**ASSIGNED TASK**
Of all the entries below, retype only the lines from the one with "Open the Queries hub icon" through the one with "Given: Click the Sign In link", exactly as they appear.

**DATASET EXTRACT**
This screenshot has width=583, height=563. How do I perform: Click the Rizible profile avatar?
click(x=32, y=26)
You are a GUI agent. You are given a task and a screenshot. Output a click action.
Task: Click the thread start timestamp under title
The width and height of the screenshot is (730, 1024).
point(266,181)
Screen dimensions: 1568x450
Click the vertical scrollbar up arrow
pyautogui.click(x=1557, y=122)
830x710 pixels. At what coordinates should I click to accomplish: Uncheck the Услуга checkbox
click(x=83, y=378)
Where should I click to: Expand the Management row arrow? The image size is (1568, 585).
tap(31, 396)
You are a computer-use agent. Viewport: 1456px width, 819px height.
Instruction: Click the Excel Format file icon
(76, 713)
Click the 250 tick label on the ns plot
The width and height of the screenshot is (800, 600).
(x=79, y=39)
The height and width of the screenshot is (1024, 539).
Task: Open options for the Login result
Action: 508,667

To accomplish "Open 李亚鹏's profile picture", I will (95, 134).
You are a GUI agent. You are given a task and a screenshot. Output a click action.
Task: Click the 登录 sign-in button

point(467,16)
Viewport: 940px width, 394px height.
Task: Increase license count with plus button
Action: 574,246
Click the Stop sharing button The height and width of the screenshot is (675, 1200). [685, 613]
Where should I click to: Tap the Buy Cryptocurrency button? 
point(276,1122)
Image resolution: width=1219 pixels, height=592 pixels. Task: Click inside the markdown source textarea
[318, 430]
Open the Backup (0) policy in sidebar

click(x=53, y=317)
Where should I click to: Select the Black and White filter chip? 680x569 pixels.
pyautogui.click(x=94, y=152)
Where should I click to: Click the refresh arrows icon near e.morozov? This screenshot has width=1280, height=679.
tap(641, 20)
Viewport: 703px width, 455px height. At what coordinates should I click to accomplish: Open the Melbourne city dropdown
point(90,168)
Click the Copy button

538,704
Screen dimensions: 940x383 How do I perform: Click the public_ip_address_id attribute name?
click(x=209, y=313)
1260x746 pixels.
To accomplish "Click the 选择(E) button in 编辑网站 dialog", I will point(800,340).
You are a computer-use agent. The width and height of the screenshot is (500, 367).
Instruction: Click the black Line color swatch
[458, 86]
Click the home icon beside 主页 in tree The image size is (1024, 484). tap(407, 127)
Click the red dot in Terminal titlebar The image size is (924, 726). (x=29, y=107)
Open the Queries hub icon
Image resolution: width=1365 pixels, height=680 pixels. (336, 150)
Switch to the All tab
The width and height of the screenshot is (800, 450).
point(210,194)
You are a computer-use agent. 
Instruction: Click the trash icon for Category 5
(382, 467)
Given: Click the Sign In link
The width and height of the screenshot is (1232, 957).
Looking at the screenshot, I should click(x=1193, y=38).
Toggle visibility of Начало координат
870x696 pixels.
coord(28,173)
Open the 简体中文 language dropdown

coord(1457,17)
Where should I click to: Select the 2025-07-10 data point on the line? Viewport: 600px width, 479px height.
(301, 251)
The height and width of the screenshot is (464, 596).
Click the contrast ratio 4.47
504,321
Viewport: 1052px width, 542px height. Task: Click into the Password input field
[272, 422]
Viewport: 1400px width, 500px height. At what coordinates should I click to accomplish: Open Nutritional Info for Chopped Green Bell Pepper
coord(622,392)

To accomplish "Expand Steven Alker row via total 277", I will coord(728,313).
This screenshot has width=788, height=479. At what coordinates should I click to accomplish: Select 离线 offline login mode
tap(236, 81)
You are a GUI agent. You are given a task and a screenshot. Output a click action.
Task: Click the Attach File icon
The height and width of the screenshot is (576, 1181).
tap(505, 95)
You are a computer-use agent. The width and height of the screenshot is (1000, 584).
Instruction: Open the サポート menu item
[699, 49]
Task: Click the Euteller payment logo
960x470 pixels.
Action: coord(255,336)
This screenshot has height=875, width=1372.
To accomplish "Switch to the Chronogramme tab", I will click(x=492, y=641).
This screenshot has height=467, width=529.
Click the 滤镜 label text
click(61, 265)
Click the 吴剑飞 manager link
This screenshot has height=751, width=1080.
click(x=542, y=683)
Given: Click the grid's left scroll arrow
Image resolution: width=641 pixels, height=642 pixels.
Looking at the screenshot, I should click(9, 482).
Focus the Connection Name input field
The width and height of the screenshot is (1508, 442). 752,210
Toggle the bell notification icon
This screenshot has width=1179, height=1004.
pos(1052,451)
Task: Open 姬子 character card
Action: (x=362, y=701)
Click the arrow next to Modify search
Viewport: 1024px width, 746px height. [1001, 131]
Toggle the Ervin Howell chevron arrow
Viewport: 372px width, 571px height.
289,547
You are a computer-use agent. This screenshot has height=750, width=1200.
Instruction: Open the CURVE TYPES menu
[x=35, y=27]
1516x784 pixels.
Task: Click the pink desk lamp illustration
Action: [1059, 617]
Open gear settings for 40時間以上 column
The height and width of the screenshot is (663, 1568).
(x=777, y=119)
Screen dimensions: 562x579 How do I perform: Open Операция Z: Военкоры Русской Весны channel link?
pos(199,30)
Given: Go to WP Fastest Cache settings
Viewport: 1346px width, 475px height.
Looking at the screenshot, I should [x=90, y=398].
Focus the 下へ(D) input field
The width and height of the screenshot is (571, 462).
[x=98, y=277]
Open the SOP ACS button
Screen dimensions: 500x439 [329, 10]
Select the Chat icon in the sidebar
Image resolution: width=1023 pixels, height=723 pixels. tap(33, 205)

**SOLUTION FOR THIS TASK**
Open the Queries hub icon
Image resolution: width=1365 pixels, height=680 pixels. (336, 150)
Switch to the All tab
The width and height of the screenshot is (800, 450).
point(210,194)
You are a computer-use agent. 
Instruction: Click the trash icon for Category 5
(382, 467)
Given: Click the Sign In link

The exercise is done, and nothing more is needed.